Your task — Render everything from the line containing "Uncheck the checkbox on route row 1" down to the line containing "(x=183, y=350)" as a JSON list of strings, one string per line, skipping blank lines and leaving the pictures out.

──────── Recorded data ────────

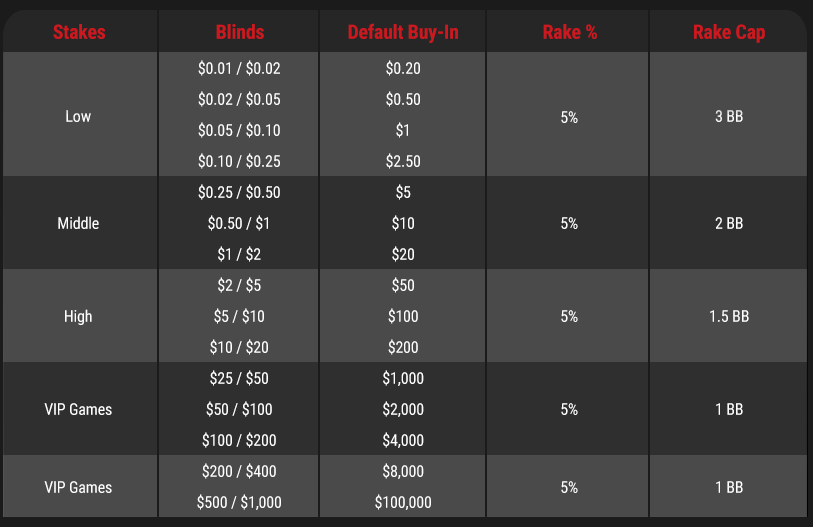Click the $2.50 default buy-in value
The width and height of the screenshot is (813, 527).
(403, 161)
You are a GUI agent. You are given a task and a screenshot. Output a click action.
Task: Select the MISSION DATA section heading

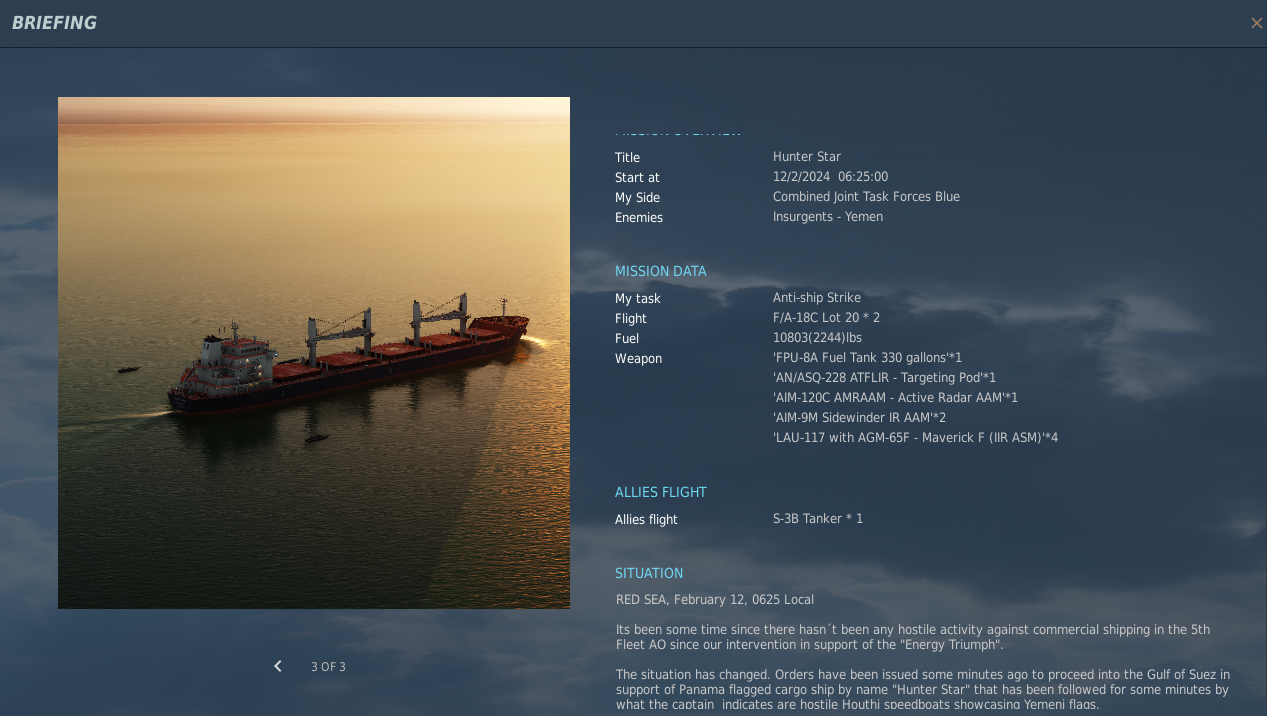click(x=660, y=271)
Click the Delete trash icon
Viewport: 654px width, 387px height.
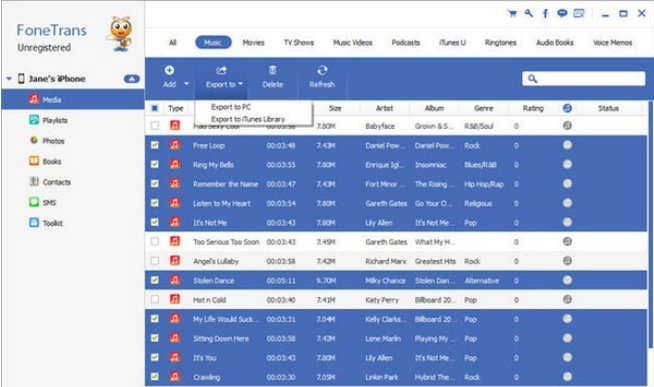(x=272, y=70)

────────
──────── Recorded data ────────

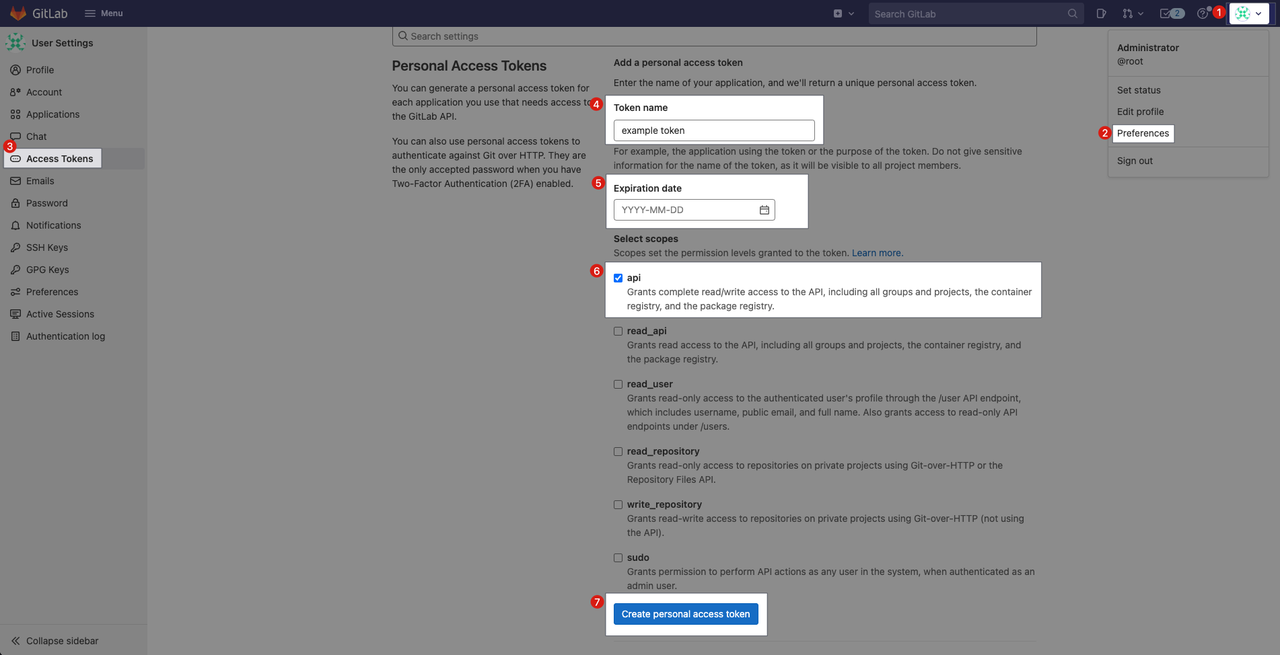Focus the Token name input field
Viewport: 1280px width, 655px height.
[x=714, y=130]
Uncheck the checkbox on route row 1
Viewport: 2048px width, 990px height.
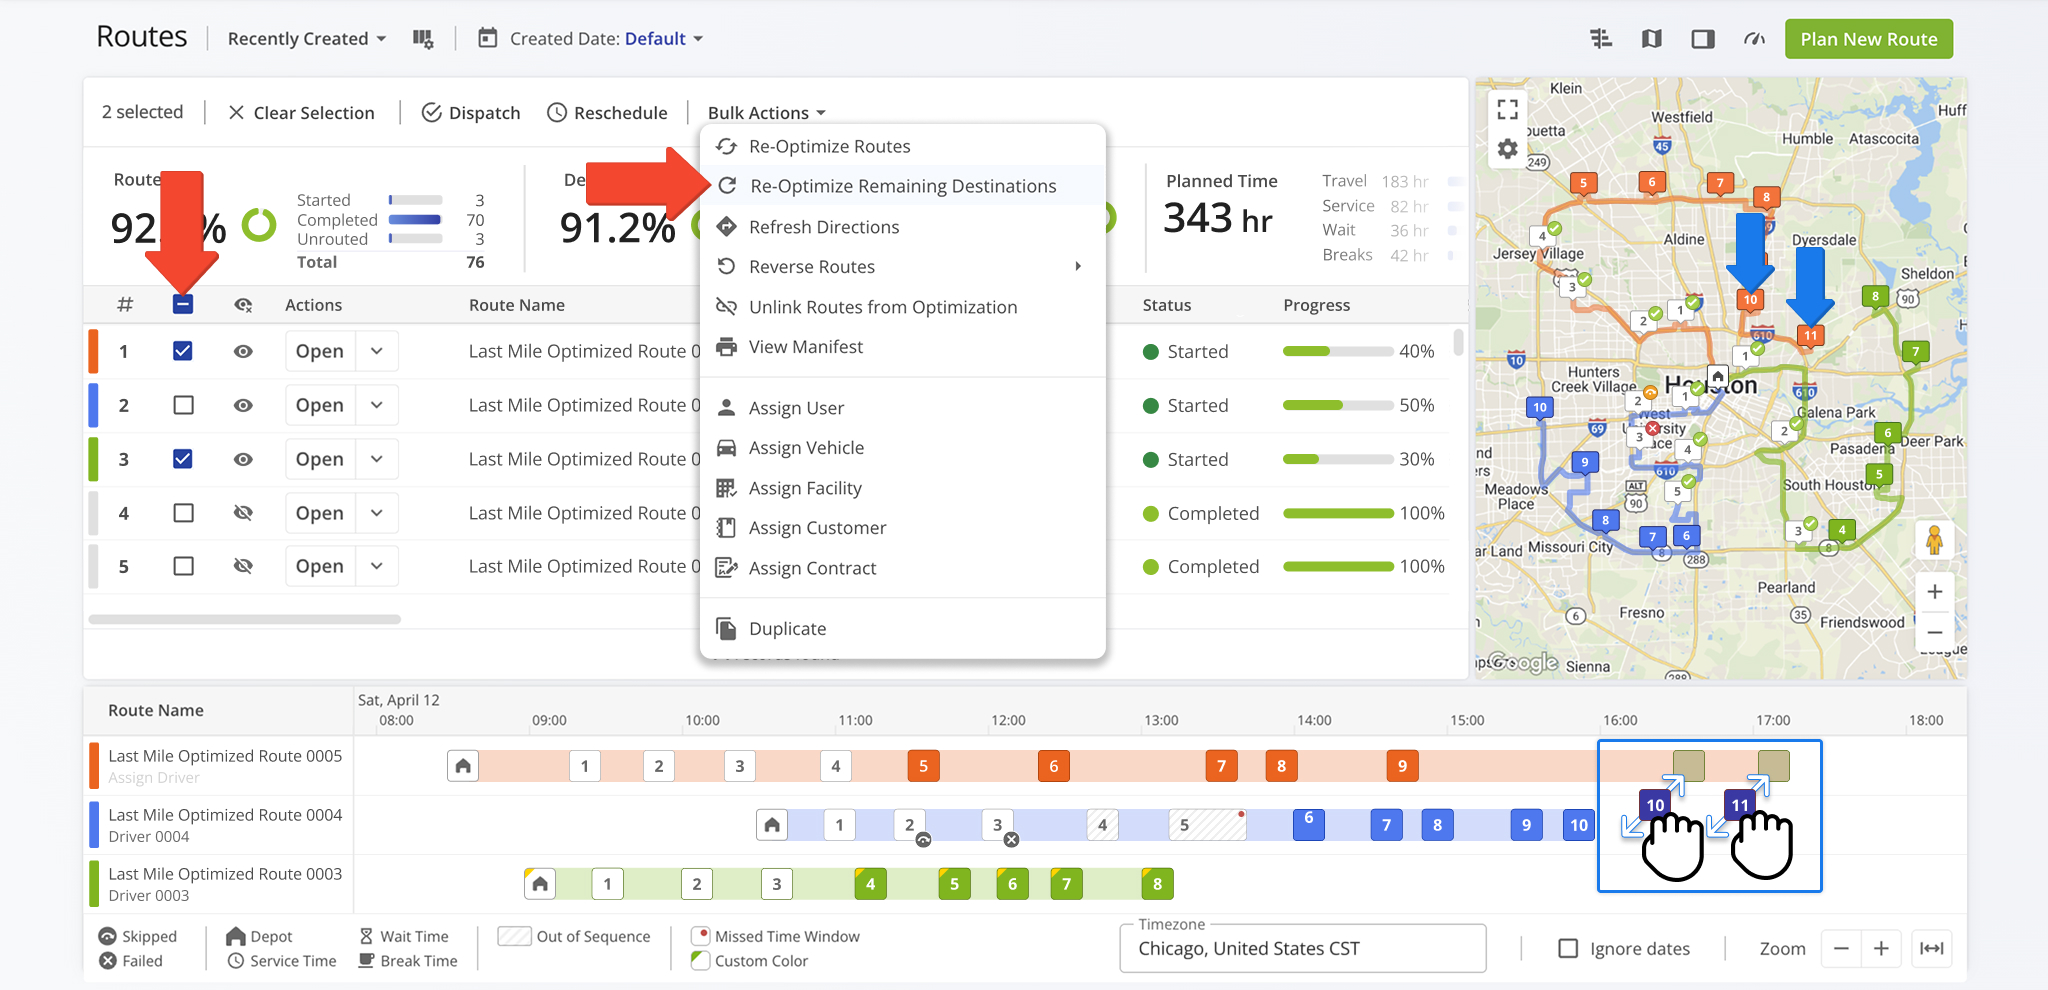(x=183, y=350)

────────
──────── Recorded data ────────

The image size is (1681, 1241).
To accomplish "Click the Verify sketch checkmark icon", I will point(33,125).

────────

Written answer —
[
  "Uncheck the checkbox on route row 1",
  "Viewport: 2048px width, 990px height.",
  "(x=183, y=350)"
]